Top of DATA FOR REVIEW

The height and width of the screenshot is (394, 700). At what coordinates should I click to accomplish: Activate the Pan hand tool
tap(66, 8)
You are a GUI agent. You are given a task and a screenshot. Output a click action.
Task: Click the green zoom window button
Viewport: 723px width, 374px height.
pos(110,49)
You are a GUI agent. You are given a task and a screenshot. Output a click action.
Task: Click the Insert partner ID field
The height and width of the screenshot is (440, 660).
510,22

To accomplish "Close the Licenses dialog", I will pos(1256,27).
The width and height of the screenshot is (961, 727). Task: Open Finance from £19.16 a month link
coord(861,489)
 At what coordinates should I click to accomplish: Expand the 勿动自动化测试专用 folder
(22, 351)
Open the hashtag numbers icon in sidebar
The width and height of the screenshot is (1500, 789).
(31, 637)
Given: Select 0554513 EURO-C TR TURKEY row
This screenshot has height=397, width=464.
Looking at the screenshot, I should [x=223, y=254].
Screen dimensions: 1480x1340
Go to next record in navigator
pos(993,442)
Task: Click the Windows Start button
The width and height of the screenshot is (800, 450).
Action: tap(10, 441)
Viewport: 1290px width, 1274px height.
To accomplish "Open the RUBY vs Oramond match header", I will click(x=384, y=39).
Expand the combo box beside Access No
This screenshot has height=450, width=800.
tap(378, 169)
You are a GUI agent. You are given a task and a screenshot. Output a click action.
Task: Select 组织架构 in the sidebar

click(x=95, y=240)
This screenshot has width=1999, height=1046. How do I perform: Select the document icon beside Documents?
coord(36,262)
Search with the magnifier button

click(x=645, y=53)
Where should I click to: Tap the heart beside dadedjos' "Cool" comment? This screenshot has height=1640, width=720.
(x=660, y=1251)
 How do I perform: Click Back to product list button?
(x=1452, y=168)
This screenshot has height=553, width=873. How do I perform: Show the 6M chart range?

Bottom of DATA FOR REVIEW

GOAL OF THE EXERCISE:
An exact reproduction of all the entries above is required.

TASK RESPONSE:
The height and width of the screenshot is (394, 700). At what coordinates should I click to accomplish: Activate the Pan hand tool
tap(66, 8)
You are a GUI agent. You are given a task and a screenshot. Output a click action.
Task: Click the green zoom window button
Viewport: 723px width, 374px height.
pos(110,49)
You are a GUI agent. You are given a task and a screenshot. Output a click action.
Task: Click the Insert partner ID field
The height and width of the screenshot is (440, 660).
510,22

To accomplish "Close the Licenses dialog", I will pos(1256,27).
The width and height of the screenshot is (961, 727). Task: Open Finance from £19.16 a month link
coord(861,489)
 At what coordinates should I click to accomplish: Expand the 勿动自动化测试专用 folder
(22, 351)
Open the hashtag numbers icon in sidebar
The width and height of the screenshot is (1500, 789).
(31, 637)
Given: Select 0554513 EURO-C TR TURKEY row
This screenshot has height=397, width=464.
Looking at the screenshot, I should [x=223, y=254].
Screen dimensions: 1480x1340
Go to next record in navigator
pos(993,442)
Task: Click the Windows Start button
The width and height of the screenshot is (800, 450).
Action: tap(10, 441)
Viewport: 1290px width, 1274px height.
To accomplish "Open the RUBY vs Oramond match header", I will click(x=384, y=39).
Expand the combo box beside Access No
This screenshot has height=450, width=800.
tap(378, 169)
You are a GUI agent. You are given a task and a screenshot. Output a click action.
Task: Select 组织架构 in the sidebar

click(x=95, y=240)
This screenshot has width=1999, height=1046. How do I perform: Select the document icon beside Documents?
coord(36,262)
Search with the magnifier button

click(x=645, y=53)
Where should I click to: Tap the heart beside dadedjos' "Cool" comment? This screenshot has height=1640, width=720.
(x=660, y=1251)
 How do I perform: Click Back to product list button?
(x=1452, y=168)
This screenshot has height=553, width=873. How do I perform: Show the 6M chart range?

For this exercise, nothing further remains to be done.